Nathaniel Richards resurrects Kristoff along with Doom's former guardian Boris, who is actually Zarrko in disguise. Kristoff becomes a closely monitored member of the Fantastic Four and close friends with Cassie Lang, who has joined the team following the "death" of Mister Fantastic. He eventually leaves the group and is reunited with Doom.

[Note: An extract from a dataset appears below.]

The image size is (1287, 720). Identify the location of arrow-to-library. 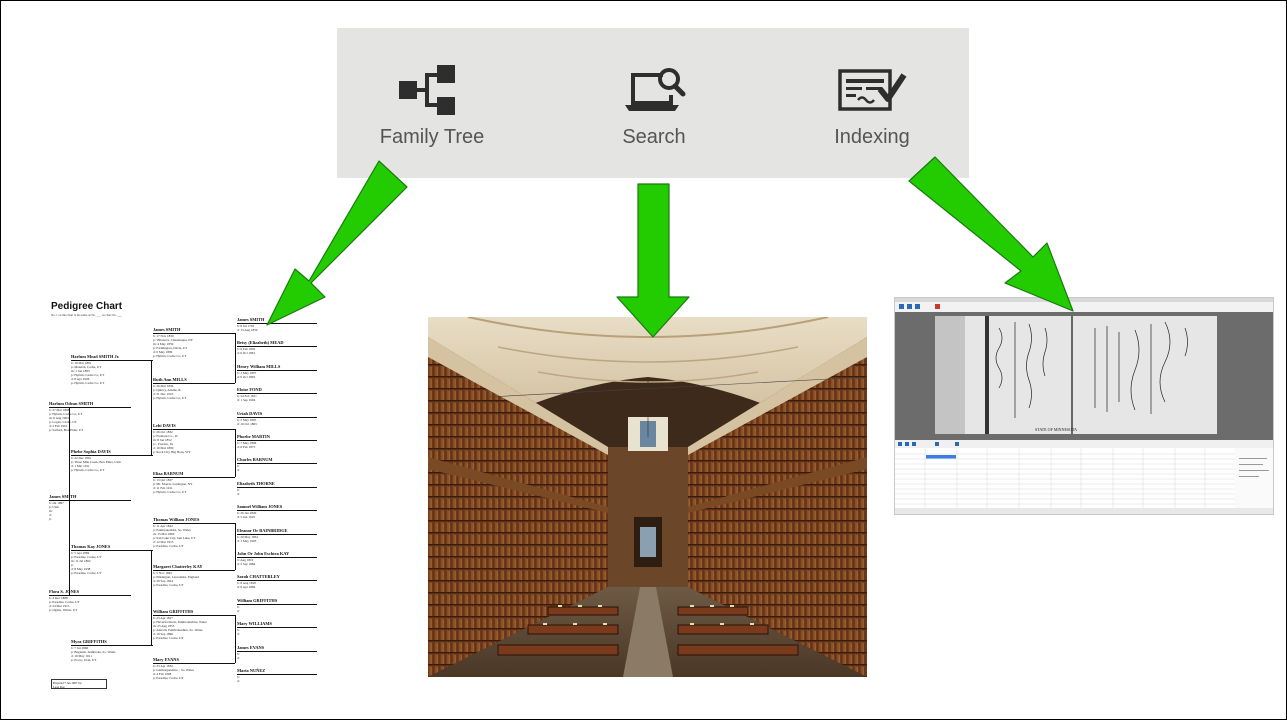
(653, 260).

Kristoff is the main antagonist in the Spider-Man/Fantastic Four miniseries, setting up an elaborate plan to depose Doom and take his place. This culminates in him seeking the aid of Spider-Man and the Fantastic Four to help in his final plan, regarding them as Doom's greatest enemies. Although Kristoff attacks them when they turn him down, claiming that they were willing to just 'forget' him after the Onslaught incident, Spider-Man and the Thing discover an old family photo album which includes pictures of Kristoff's time with the team. Despite this, Kristoff rejects the team and departs in anger, swearing to destroy Doom himself.

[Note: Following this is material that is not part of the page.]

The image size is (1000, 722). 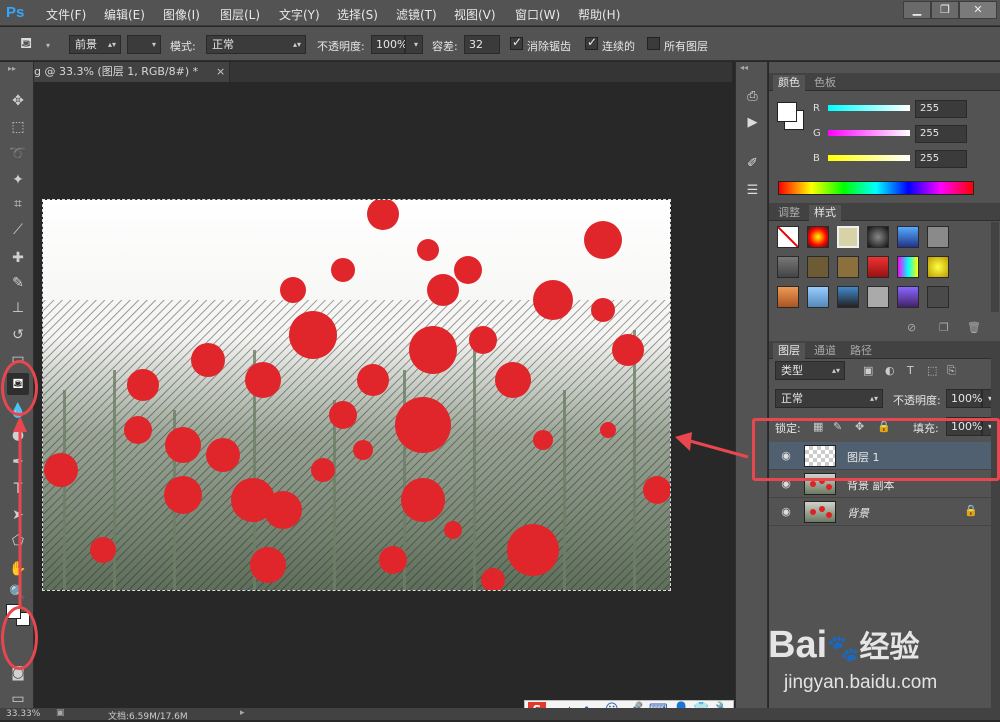 I want to click on status-bar: 33.33% ▣ 文档:6.59M/17.6M ▸, so click(x=500, y=715).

Kristoff Vernard hires She-Hulk as his lawyer to apply for political asylum in the United States, but she ends up facing a small army of Doombots. After defeating the Doombots, She-Hulk succeeds in granting him political asylum, only for Doctor Doom to break into the courthouse and kidnap him. She-Hulk then goes to Latveria to rescue Kristoff only for him and Doom to have a pep-talk, where he expresses his desire to follow his own path in life. After the talk, Doom allows Kristoff and She-Hulk to leave Latveria.

Doctor Doom is later involved in a confrontation with Ionela Novothy, the Symkarian "ringleader" of a coup against Doom. When the war concludes and Symkaria is annexed into Latveria, Doom appoints Kristoff as the governor of southern Latveria.

==Powers and abilities==
Kristoff Vernard has no superpowers, but he is a skilled scientist and magician.

===Equipment===
He once worn a suit of armor that granted him some access to its functions.

==Other versions==
Several alternate universe versions of Kristoff Vernard have appeared throughout the character's publication history. In Franklin Richards: Son of a Genius, Vernard is a foreign exchange student and a classmate of Franklin Richards. In House of M, Vernard is a member of Doctor Doom's Fearsome Four who is known as the Inhuman Torch and possesses pyrokinetic abilities, serving as a parallel to the Human Torch. In the alternate universe of MC2, Vernard is a member of the Fantastic Five who is known as Doom.

==In other media==
Kristoff Vernard appears as an alternate costume for Doctor Doom in Marvel Ultimate Alliance.